(Beginning of The data)
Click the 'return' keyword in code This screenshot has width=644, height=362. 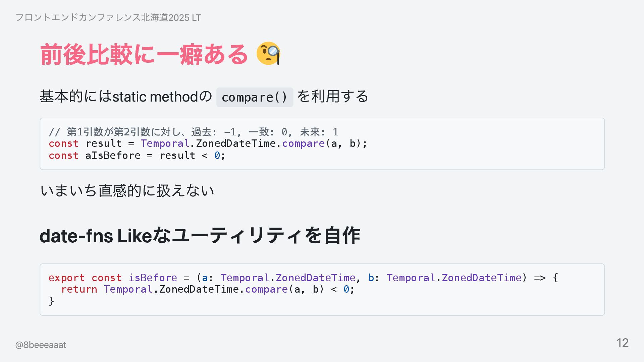coord(79,289)
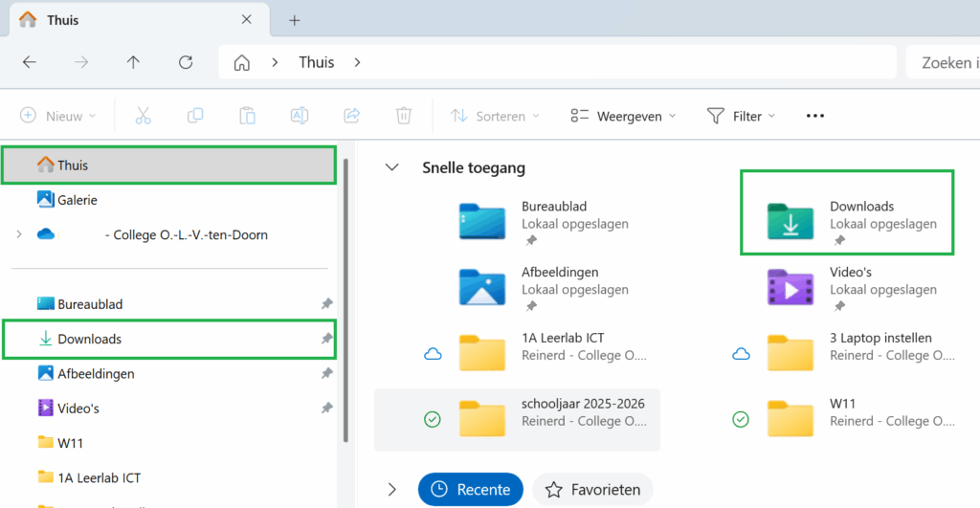This screenshot has height=508, width=980.
Task: Click the Share icon in toolbar
Action: coord(351,116)

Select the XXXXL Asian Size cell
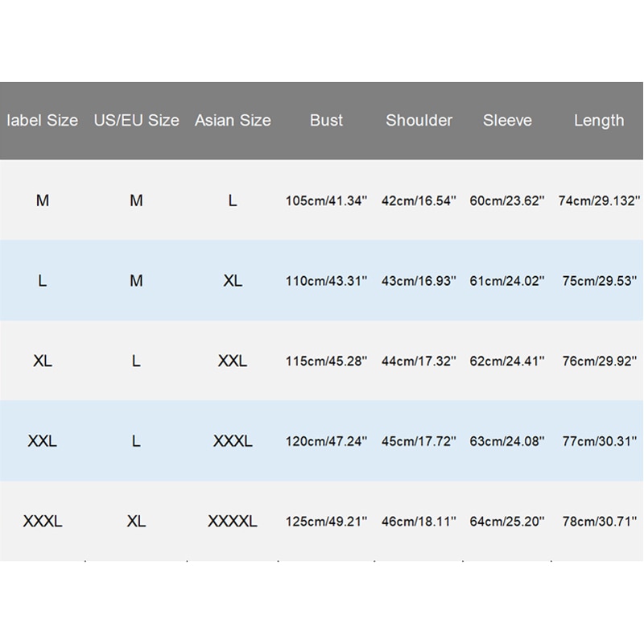[x=233, y=522]
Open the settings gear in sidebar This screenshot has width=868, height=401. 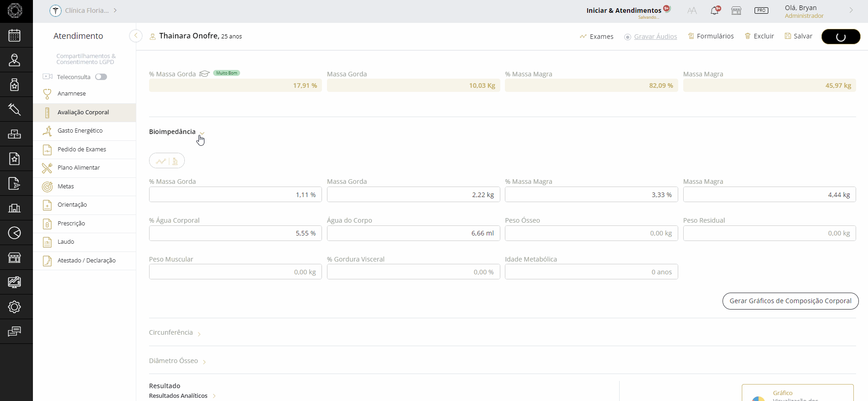pos(15,307)
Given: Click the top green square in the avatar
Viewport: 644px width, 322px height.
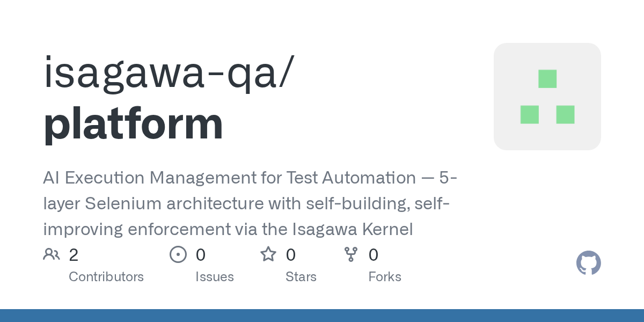Looking at the screenshot, I should coord(547,79).
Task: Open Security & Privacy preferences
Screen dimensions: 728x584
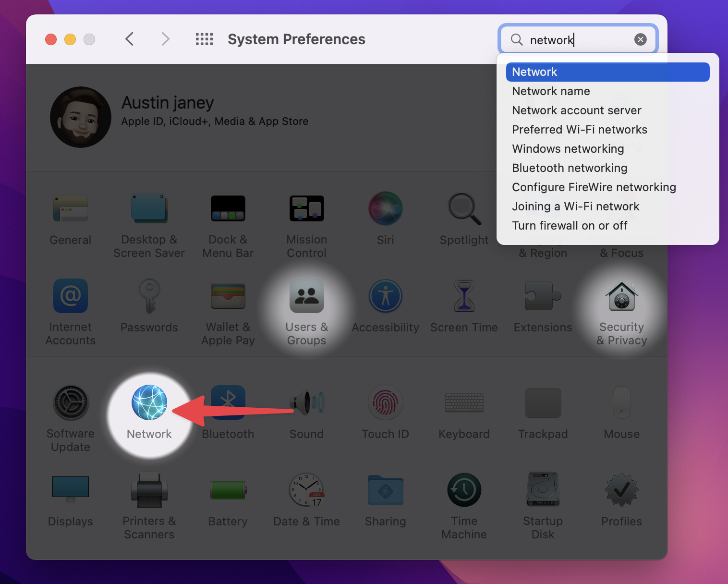Action: pyautogui.click(x=621, y=297)
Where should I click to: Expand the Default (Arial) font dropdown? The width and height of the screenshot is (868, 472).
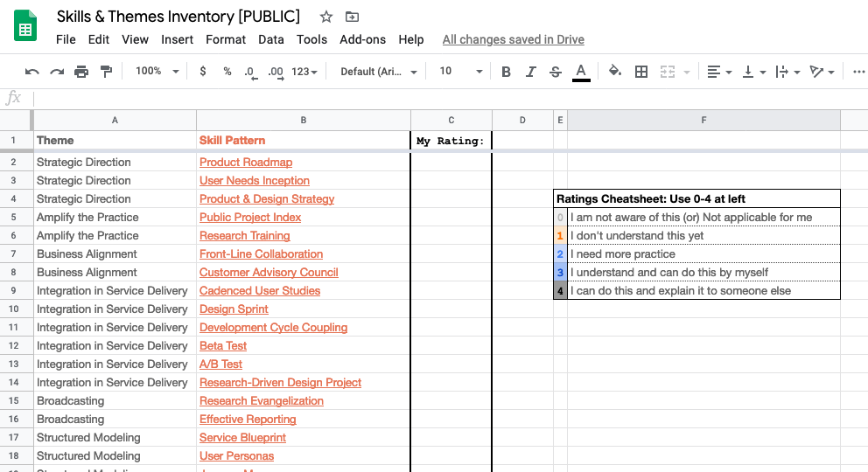pos(379,72)
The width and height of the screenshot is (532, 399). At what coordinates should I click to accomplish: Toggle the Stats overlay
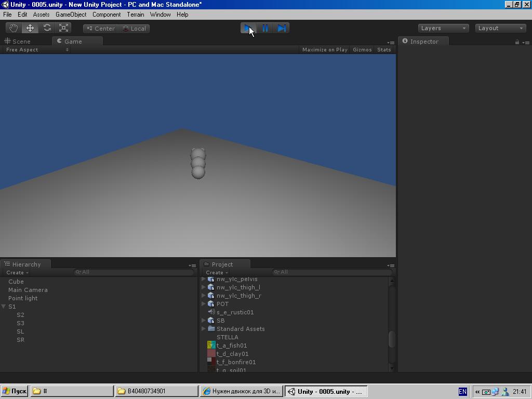pos(384,49)
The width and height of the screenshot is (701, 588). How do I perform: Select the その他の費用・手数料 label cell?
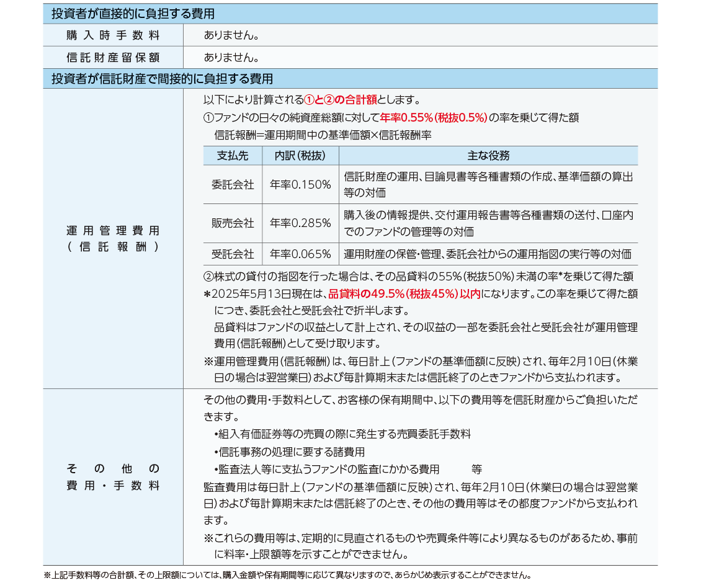113,477
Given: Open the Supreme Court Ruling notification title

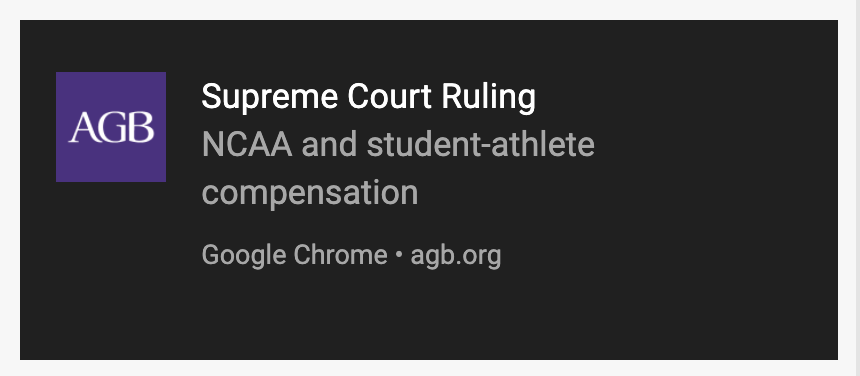Looking at the screenshot, I should pyautogui.click(x=369, y=97).
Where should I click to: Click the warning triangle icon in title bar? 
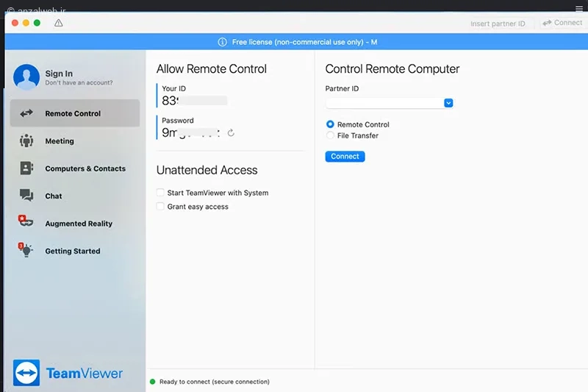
(End of The data)
### Your task
Beginning at the line with "The width and height of the screenshot is (701, 588).", reproduce each line exactly through the last line of the records above, with pictures left out.

### Task solution
The width and height of the screenshot is (701, 588). How do I perform: Select the その他の費用・手数料 label cell?
113,477
Given: Open the Supreme Court Ruling notification title

Looking at the screenshot, I should pyautogui.click(x=369, y=97).
Where should I click to: Click the warning triangle icon in title bar? 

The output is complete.